- [Data extract]:
● ● ● ● ●

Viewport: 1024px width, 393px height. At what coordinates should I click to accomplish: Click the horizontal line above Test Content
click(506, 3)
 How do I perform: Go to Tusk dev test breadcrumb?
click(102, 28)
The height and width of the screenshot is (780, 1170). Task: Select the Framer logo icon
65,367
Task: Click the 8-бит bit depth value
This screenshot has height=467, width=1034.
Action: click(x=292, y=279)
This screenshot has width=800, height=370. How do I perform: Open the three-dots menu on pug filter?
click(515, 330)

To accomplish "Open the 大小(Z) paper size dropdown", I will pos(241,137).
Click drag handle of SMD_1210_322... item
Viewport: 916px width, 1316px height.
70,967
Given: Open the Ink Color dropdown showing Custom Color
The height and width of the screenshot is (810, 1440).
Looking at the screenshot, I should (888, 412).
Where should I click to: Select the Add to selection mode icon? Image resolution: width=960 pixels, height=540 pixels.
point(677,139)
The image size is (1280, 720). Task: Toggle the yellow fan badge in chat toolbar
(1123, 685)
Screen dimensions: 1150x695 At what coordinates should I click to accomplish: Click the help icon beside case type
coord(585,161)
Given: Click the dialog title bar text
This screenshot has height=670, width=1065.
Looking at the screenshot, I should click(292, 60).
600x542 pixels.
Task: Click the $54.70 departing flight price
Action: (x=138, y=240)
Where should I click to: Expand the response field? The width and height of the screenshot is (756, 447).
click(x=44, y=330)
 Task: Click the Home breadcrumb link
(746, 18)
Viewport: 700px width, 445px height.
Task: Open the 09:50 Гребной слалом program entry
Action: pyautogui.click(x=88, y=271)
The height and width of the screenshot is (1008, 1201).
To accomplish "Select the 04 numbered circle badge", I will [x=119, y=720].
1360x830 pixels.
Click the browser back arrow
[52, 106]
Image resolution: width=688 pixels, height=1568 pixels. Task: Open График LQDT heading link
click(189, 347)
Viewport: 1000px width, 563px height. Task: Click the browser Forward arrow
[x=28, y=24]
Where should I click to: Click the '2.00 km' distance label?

● ● ● ● ●

- [What is being asked]:
Go line by line through the data above and report each one that holds the string "Given".

- [Written reply]:
Given: Open the Ink Color dropdown showing Custom Color
Given: Click the dialog title bar text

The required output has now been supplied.